Real-time gain optimization is a very important part of any high-performance AO system. The real-time optimization framework is attractive because it frees the reconstruction from reliance on potentially inadequate a priori models. As shown above, in practice, gain optimization reduces PSF intensity at most locations in the controllable region, sometimes by a substantial amount. The exact amount will depend on two factors: the initial default gain and the atmospheric profile. In this specific case with a dominant wind direction, reductions of PSF intensity by 50% to 80% are reasonably possible. As mentioned above, this method of gain optimization method was originally developed [6] for AO with conventional reconstructors.

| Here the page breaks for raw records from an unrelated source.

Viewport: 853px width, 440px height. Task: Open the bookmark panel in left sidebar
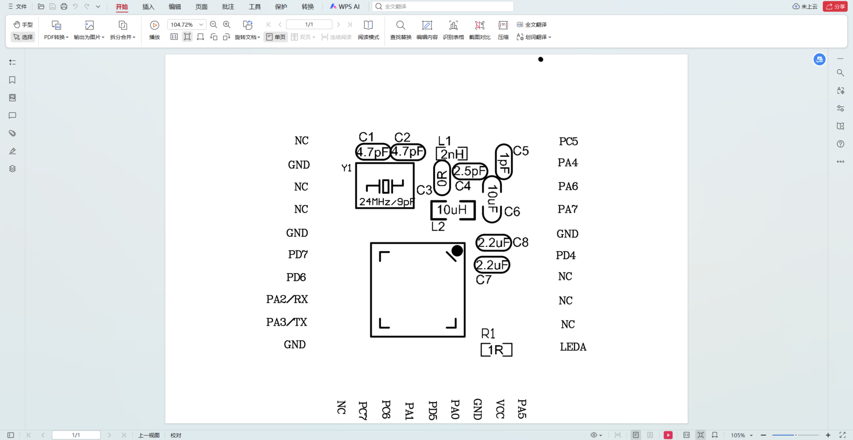pos(12,80)
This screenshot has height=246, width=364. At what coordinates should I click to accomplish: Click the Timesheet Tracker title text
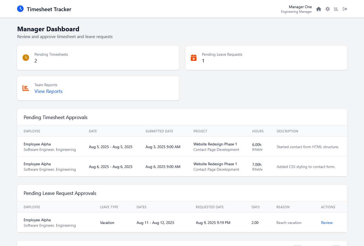[x=49, y=9]
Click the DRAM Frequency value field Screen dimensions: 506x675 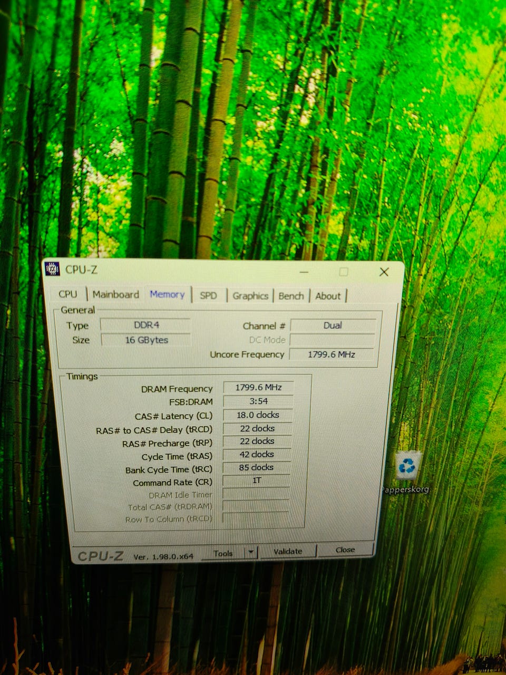pos(258,388)
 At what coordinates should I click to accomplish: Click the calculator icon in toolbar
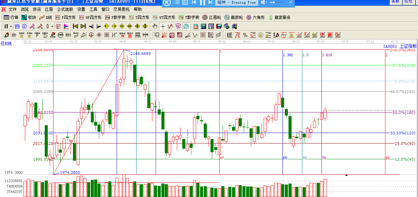[203, 26]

Use of the Fourier modes is particularly desirable in high-contrast imaging, because the reconstruction algorithm is computationally efficient and because the Fourier modes allow control of specific locations in the PSF. Another modal basis (such as a Karhunen-Loeve basis) could be used, provided that the reconstruction could be implemented efficiently.

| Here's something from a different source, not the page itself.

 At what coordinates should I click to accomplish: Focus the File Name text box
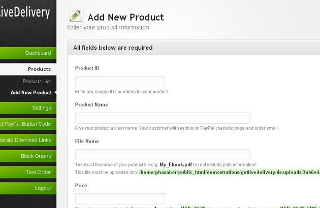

## 4. Image contrast and speckles

In this specific planet-imaging application, we are concerned with the ability to detect a planet (if it exists) in a ~ 1 hour exposure. This depends strongly on the light level in the controllable region of the PSF, but also on the smoothness of that halo in a region. As shown above, the gain optimizer results in PSFs with reduced intensity. But the speckles produced by atmospheric and noise errors have very different structures on short time scales. In order to properly evaluate system performance for planet detection, we need a theoretical framework adequate for determining the ability to detect a planet and for verifying the simulation results as reasonable.

To illustrate the performance evaluation problem, consider a short and a long exposure PSF from the simulation, as shown in Fig. 5. The first PSF is a 10 ms exposure; the other is a 5 s exposure. These two PSFs have nearly the same level of scattered light in the controllable region, though the short exposure is slightly lower due to random fluctuations. Despite the similar levels of intensity, the structure of the PSFs is very different. In the short exposure PSF there are many bright speckles and many dark regions. In the long exposure the overall structure is much smoother. In both images a simulated planet has been inserted at a peak intensity 2 × 10^{-5} times less than the PSF peak value. It is located in the upper right region at 0.6” separation. The smoothness of the long exposure makes the target planet much more clearly detectable.

The image statistic that describes this detectability is contrast, a term for which there are several definitions in use. For a reasonable planet detection rule, we need an estimate of the variance of the background in which that planet might appear. In our case, this background is the controllable region of the PSF, excluding the PSF core. We will not use a general intensity-based metric, such as those that are appropriate for the space-based imaging cases where static speckles dominate the PSF [11].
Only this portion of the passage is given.